### Required task:
Please copy every line from the one containing "The width and height of the screenshot is (323, 148)." down through the one containing "The width and height of the screenshot is (609, 1319).", both included, without changing anything.

-- Begin Dataset records --

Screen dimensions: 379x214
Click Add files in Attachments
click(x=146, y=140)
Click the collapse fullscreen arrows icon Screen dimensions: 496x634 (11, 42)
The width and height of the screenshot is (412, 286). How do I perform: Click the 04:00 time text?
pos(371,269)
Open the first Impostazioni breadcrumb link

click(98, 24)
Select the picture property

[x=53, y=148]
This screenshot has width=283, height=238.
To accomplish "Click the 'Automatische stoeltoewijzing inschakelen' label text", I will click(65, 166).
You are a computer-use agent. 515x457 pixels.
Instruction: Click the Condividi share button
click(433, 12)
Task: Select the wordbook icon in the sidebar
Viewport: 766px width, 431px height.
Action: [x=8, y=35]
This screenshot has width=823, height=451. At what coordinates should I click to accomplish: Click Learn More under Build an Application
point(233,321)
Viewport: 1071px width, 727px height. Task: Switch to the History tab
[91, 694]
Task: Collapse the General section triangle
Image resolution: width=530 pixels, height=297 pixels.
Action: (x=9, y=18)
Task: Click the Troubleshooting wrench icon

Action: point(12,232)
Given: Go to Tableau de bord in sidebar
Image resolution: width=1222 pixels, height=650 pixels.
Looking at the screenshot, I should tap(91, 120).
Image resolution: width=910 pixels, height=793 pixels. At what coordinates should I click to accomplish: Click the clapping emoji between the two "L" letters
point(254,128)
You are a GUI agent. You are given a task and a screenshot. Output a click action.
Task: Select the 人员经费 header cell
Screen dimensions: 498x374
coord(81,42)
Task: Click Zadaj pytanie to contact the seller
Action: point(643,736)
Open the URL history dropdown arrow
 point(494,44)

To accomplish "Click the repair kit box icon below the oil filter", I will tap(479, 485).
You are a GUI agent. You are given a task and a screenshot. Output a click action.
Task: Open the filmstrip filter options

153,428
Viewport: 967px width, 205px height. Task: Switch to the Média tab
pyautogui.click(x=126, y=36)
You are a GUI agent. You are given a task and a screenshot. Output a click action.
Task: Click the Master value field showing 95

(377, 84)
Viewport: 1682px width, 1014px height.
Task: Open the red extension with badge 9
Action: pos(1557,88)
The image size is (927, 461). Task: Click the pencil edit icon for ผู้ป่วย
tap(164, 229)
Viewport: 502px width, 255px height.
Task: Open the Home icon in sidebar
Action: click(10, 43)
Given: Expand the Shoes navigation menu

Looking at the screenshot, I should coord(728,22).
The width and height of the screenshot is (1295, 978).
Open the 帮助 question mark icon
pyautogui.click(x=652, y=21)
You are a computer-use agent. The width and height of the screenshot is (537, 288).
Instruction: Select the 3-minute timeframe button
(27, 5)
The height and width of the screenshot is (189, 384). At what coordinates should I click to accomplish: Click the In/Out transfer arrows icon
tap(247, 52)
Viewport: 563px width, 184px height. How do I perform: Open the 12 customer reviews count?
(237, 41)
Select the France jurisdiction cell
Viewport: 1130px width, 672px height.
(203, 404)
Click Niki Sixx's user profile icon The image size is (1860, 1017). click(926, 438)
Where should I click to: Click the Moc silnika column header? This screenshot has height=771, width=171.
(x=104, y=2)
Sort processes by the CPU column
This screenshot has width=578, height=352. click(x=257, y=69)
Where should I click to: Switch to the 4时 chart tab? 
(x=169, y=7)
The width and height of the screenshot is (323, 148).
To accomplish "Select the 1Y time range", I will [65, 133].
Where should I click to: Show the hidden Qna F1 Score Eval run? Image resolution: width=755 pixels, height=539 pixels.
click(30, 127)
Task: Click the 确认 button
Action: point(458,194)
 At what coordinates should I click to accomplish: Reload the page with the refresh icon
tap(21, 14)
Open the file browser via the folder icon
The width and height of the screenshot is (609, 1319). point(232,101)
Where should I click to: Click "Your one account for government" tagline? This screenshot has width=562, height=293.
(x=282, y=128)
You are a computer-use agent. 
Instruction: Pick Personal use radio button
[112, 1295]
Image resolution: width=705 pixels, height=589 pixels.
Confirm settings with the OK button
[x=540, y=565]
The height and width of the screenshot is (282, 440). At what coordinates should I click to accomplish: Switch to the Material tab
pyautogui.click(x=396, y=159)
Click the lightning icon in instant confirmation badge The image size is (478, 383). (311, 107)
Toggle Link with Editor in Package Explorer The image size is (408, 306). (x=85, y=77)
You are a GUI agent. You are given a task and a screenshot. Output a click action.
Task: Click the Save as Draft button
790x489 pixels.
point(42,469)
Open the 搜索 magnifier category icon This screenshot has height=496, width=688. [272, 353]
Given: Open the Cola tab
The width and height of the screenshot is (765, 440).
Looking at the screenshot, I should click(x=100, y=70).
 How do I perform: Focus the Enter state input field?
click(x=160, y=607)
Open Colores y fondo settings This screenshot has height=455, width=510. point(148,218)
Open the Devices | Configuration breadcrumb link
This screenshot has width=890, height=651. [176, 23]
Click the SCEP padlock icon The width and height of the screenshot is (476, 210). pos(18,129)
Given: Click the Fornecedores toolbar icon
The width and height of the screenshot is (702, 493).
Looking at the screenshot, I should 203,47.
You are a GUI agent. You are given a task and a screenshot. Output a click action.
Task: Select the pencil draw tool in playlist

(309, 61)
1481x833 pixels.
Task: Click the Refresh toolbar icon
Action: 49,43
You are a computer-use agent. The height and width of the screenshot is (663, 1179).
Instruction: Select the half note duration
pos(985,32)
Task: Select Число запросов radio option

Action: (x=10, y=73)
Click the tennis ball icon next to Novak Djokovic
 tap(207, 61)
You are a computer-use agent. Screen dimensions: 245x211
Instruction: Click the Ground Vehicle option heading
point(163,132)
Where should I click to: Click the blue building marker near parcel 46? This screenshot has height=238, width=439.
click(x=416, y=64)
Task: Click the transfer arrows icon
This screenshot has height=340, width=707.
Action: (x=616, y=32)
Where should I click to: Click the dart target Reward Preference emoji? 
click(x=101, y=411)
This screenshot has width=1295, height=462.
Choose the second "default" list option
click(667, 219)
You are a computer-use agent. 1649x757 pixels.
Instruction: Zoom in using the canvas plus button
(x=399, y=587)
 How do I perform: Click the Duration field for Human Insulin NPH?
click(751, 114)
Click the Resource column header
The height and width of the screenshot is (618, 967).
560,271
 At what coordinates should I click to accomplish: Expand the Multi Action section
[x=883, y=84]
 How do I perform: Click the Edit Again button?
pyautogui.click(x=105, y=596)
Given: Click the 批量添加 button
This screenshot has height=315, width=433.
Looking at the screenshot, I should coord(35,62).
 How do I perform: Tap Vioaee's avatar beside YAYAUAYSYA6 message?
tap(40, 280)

-- End Dataset records --

### Reply to the exercise:
The width and height of the screenshot is (323, 148).
To accomplish "Select the 1Y time range", I will [65, 133].
Where should I click to: Show the hidden Qna F1 Score Eval run? Image resolution: width=755 pixels, height=539 pixels.
click(30, 127)
Task: Click the 确认 button
Action: point(458,194)
 At what coordinates should I click to accomplish: Reload the page with the refresh icon
tap(21, 14)
Open the file browser via the folder icon
The width and height of the screenshot is (609, 1319). point(232,101)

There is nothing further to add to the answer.